- **SUPPLIED RECORDS**:
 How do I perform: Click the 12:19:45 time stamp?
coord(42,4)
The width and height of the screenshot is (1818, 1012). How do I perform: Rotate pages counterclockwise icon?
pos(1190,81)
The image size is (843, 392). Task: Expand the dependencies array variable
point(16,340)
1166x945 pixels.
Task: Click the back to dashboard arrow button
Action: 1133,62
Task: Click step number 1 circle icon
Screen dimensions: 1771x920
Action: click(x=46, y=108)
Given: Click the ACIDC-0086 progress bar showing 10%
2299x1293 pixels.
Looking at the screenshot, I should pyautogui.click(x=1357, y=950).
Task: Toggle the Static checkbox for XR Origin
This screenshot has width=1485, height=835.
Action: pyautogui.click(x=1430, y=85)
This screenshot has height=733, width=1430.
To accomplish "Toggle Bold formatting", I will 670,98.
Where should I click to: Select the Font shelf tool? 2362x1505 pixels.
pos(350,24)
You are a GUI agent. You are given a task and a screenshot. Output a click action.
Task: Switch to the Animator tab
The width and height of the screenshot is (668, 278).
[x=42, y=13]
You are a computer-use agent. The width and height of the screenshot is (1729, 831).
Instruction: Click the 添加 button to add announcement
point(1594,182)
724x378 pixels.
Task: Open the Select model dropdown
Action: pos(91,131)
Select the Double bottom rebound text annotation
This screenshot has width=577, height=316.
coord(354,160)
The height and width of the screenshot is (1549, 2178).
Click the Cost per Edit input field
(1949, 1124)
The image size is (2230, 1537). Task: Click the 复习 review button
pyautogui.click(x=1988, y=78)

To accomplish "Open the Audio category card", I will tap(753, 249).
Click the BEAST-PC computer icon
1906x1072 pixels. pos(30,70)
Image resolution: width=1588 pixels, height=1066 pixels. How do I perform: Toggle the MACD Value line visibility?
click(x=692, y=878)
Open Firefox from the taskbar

- **ABOUT THIS EXERCISE**:
Your job is to restate all of the data word for word.

- **TASK RESULT**:
 How do I perform: Click the 12:19:45 time stamp?
coord(42,4)
The width and height of the screenshot is (1818, 1012). How do I perform: Rotate pages counterclockwise icon?
pos(1190,81)
The image size is (843, 392). Task: Expand the dependencies array variable
point(16,340)
1166x945 pixels.
Task: Click the back to dashboard arrow button
Action: 1133,62
Task: Click step number 1 circle icon
Screen dimensions: 1771x920
Action: click(x=46, y=108)
Given: Click the ACIDC-0086 progress bar showing 10%
2299x1293 pixels.
Looking at the screenshot, I should pyautogui.click(x=1357, y=950).
Task: Toggle the Static checkbox for XR Origin
This screenshot has width=1485, height=835.
Action: pyautogui.click(x=1430, y=85)
This screenshot has height=733, width=1430.
To accomplish "Toggle Bold formatting", I will 670,98.
Where should I click to: Select the Font shelf tool? 2362x1505 pixels.
pos(350,24)
You are a GUI agent. You are given a task and a screenshot. Output a click action.
Task: Switch to the Animator tab
The width and height of the screenshot is (668, 278).
[x=42, y=13]
You are a computer-use agent. The width and height of the screenshot is (1729, 831).
Instruction: Click the 添加 button to add announcement
point(1594,182)
724x378 pixels.
Task: Open the Select model dropdown
Action: pos(91,131)
Select the Double bottom rebound text annotation
This screenshot has width=577, height=316.
coord(354,160)
The height and width of the screenshot is (1549, 2178).
Click the Cost per Edit input field
(1949, 1124)
The image size is (2230, 1537). Task: Click the 复习 review button
pyautogui.click(x=1988, y=78)

To accomplish "Open the Audio category card", I will tap(753, 249).
Click the BEAST-PC computer icon
1906x1072 pixels. pos(30,70)
Image resolution: width=1588 pixels, height=1066 pixels. How do I perform: Toggle the MACD Value line visibility?
click(x=692, y=878)
Open Firefox from the taskbar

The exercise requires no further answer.